◆ **Job**
Rewrite the entries from the line containing "Given: Open the Sort by Category dropdown" through the end of the entries as a JSON list of strings, one string per line and no blank lines. Leave out the pictures.

***

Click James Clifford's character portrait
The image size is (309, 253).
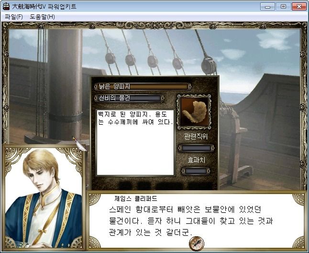click(x=44, y=197)
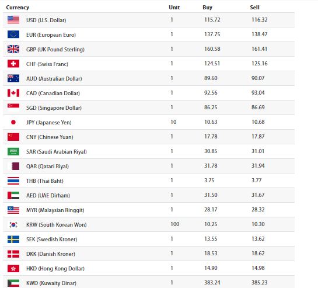Click the United States flag icon
Viewport: 318px width, 288px height.
[13, 20]
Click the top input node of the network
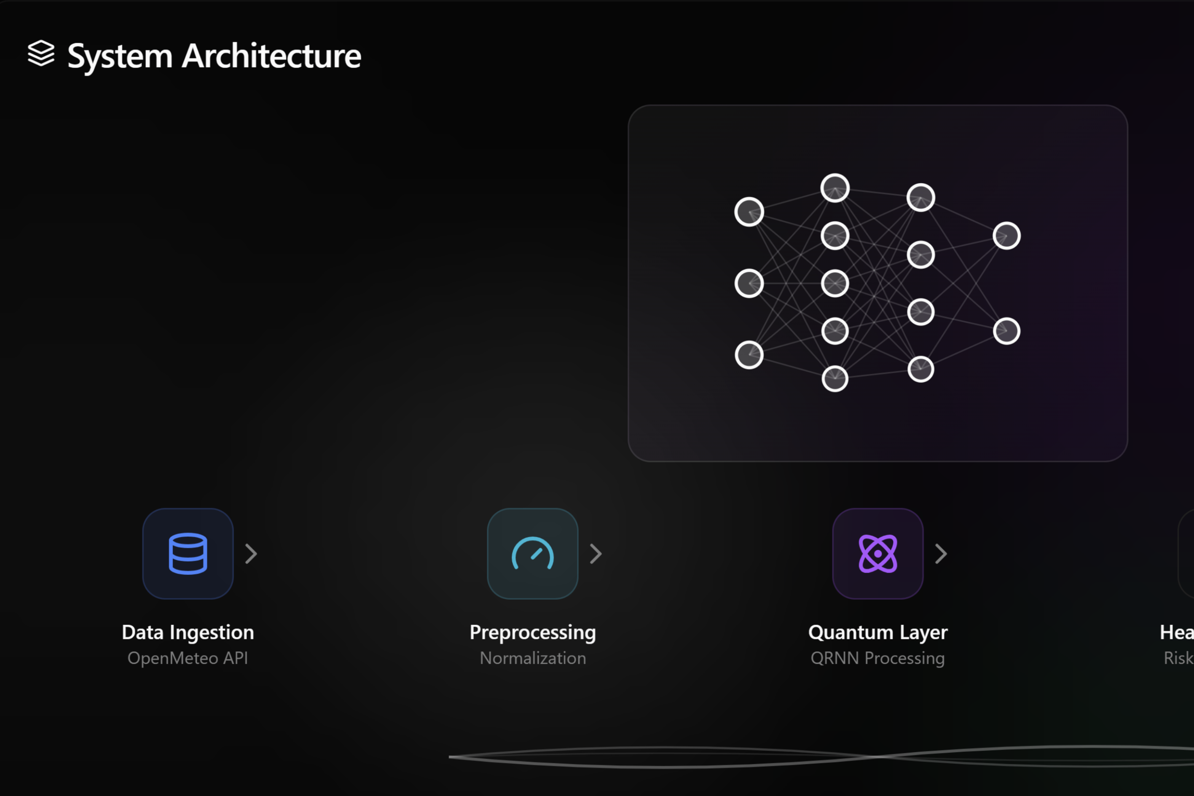Viewport: 1194px width, 796px height. [749, 212]
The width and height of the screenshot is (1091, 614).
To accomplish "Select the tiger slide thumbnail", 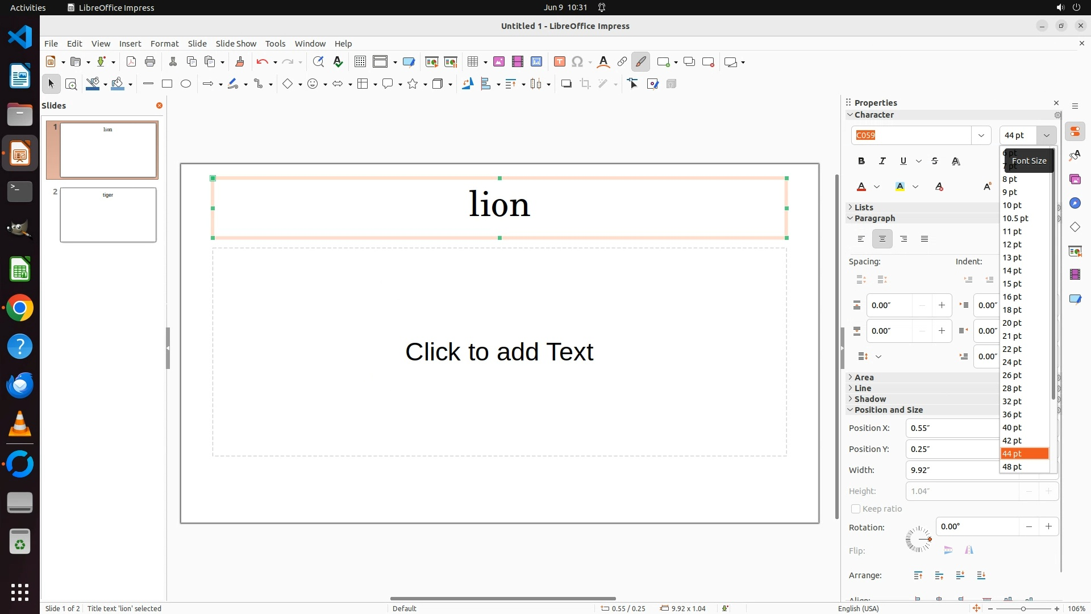I will coord(108,215).
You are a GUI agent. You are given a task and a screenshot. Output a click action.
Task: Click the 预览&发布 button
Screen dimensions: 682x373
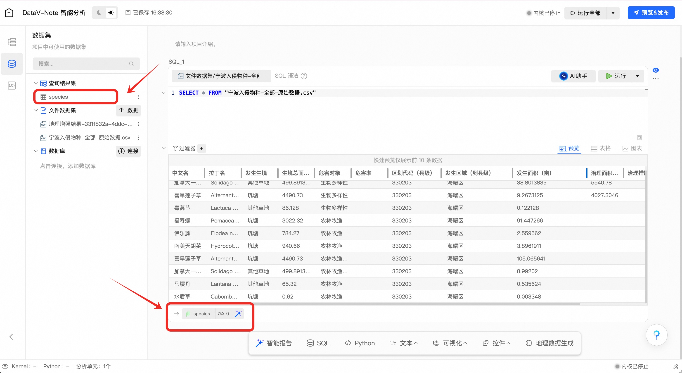[651, 12]
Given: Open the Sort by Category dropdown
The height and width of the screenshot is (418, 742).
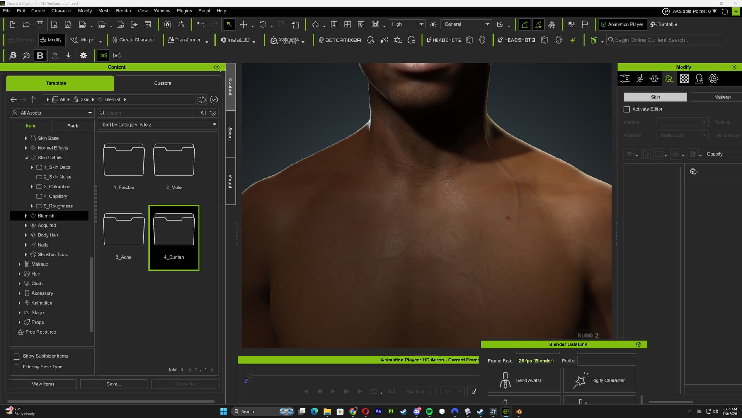Looking at the screenshot, I should (158, 125).
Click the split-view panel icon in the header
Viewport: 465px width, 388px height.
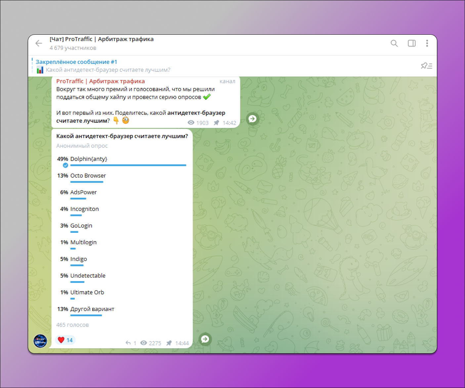tap(411, 43)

***

◆ **Exercise solution**
[
  "Given: Open the Sort by Category dropdown",
  "The height and width of the screenshot is (418, 742).",
  "Looking at the screenshot, I should (158, 125).",
  "Click the split-view panel icon in the header",
  "Viewport: 465px width, 388px height.",
  "tap(411, 43)"
]